Feeding the Older Dog
What changes do you need to make to your dog feeding regime as your dog gets older? The changes you make to your dog feeding regime, and when you make them will vary depending on the age of your dog,...
What changes do you need to make to your dog feeding regime as your dog gets older?
The changes you make to your dog feeding regime, and when you make them will vary depending on the age of your dog, and the breed of your dog.
It is considered that the larger and giant breeds of dog age earlier than the smaller and toy breeds of dog.
Your objective in managing the nutrition of the older dog is to enhance his quality of life, delay further ageing changes, and to extend his life whilst maintaining his optimal weight.
You are also trying to slow down the onset of disease and improve immune function.
Older dogs will generally be less active than younger dogs so as a rule will require a less energy dense dog food, unless of course the dog's appetite is reduced for some reason.
Continuing to feed a dog the same amount of food with less exercise will inevitably result in obesity, a problem all too common in many dogs today.
In the old dog obesity can be a bigger problem than in the young dog as there may also be concurrent arthritis and organ problems which will be made worse.
A keen eye is needed to assess the energy needs of your dog as it ages, so be aware and switch brands if your dog's weight shows marked changes as it ages.
For the older dog a good quality animal protein based on meat, fish eggs, milk or cheese is better than cereal protein.
A balance needs to be struck between providing too much protein which may be a problem for dogs with renal failure (a common problem in older dogs), and providing too little.

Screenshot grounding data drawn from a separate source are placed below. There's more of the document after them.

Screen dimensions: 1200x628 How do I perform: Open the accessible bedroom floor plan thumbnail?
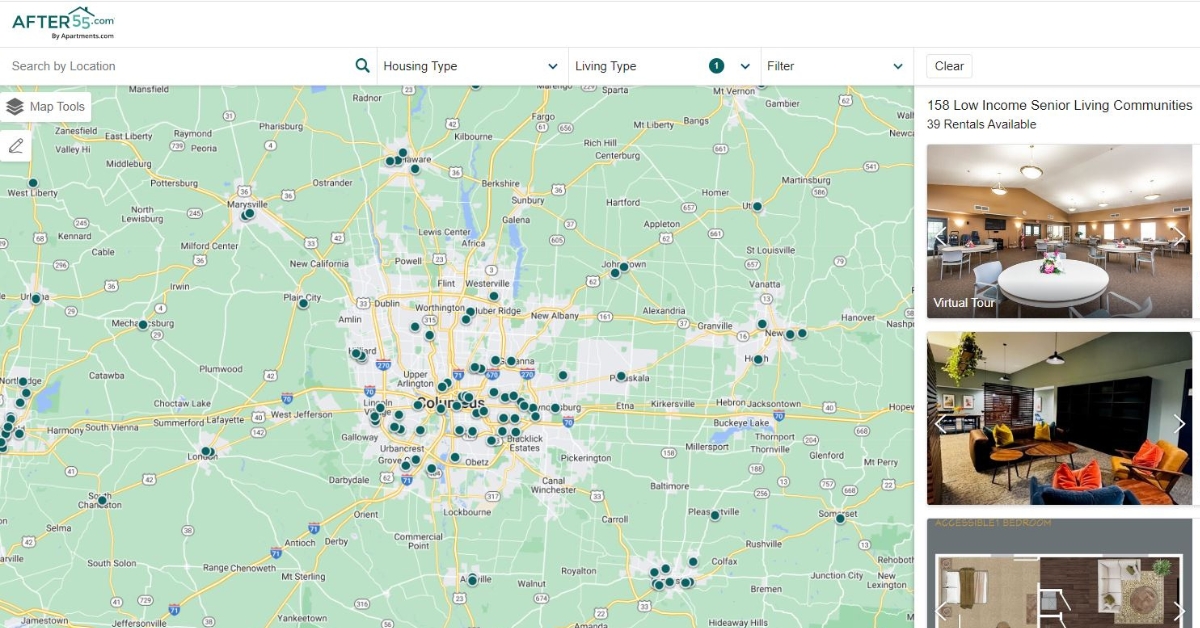1058,580
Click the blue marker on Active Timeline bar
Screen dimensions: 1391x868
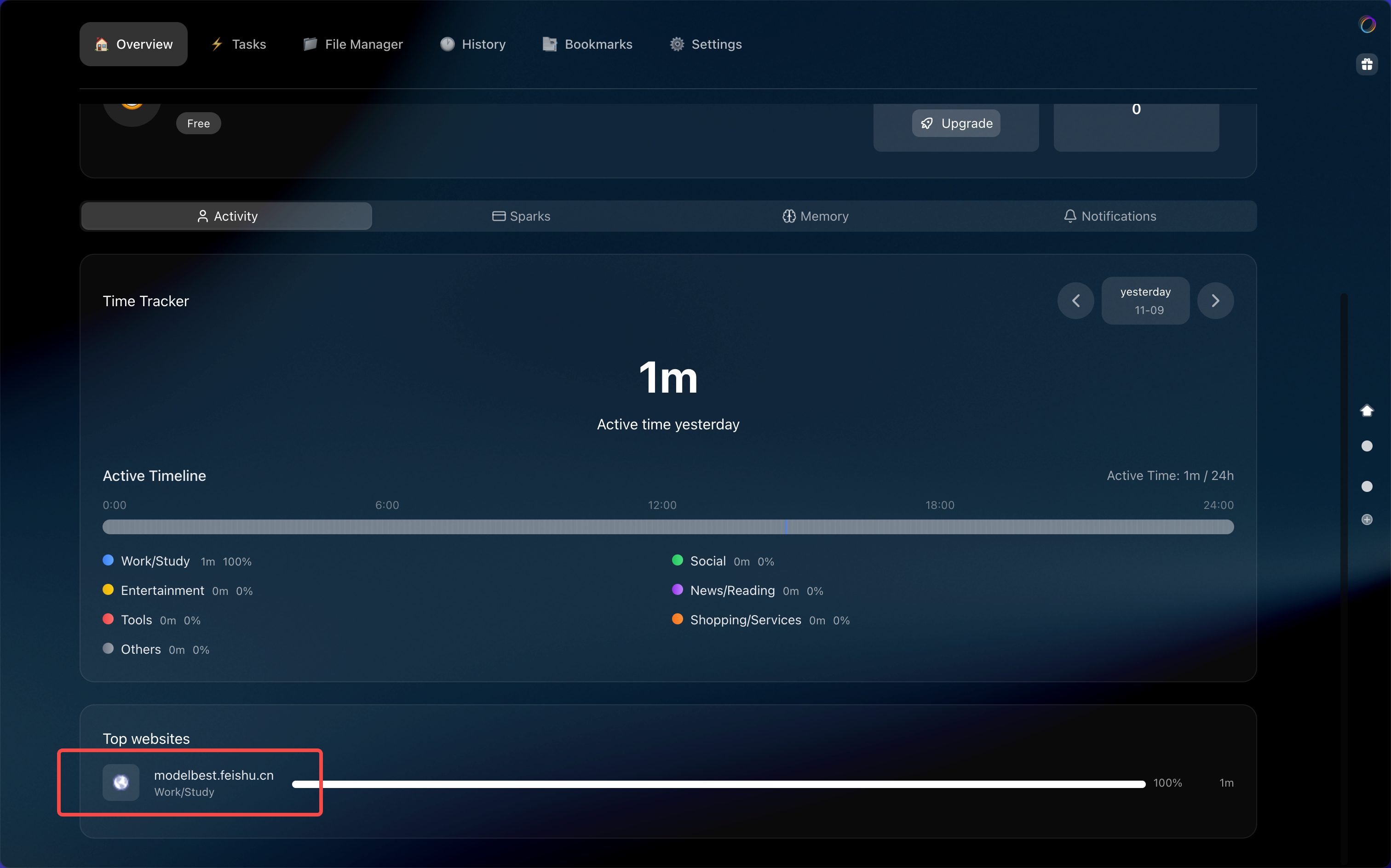pos(786,526)
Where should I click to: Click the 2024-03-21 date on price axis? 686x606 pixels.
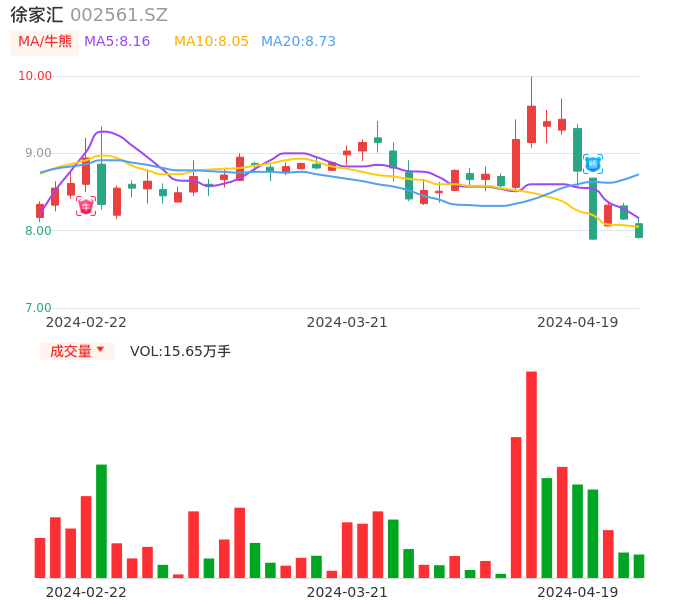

As ageing dogs tend to have less muscle and bone they will have less of a tissue protein reserve and need a certain level of protein in their diet to avoid a negative nitrogen balance.
Your veterinarian is the best person to monitor your ageing dog's renal function and advise the appropriate level of protein in his diet.
When your dog's protein intake is low due to inappetance, this can be increased by heating the food to increase palatability and release more aromas, and by feeding smaller more frequent meals and by supplementing with vitamins.
Carbohydrates are mainly provided by cereals and legumes in the diet, and these are a cheap source of energy.
Care should be taken with the sugar content of some of these foods
Fats are essential in the diet to provide a vehicle for fat soluble vitamins, and are essential for the health of old dogs.
However too much may result in obesity, so again moderation is the rule.
Fibre has a role too in the elderly dog as many are predisposed to constipation.
Adding fibre in the form of wheat bran or cooked vegetables two or three times a week will help to keep your elderly dog regular!
Most dog foods will have more than adequate levels of calcium and phosphorus for the older dog.
There may be a case for reduced levels of phosphorus and salt in the diet.
Some supplementation of zinc and vitamins may be helpful in the older dog, particularly the vitamin B complex.
The main food types for the older dog are - dry, semi-moist or canned.
Diet changes should be made slowly to prevent tummy upsets and diarrhoea.
Reduced appetite in older dogs may be helped by feeding them 2 or more times per day with smaller portions so that they get their full daily requirement.
There are many commercial senior dog food diets now available.
It will pay you to thoroughly examine the different types to increase the life span and vitality of your older dog.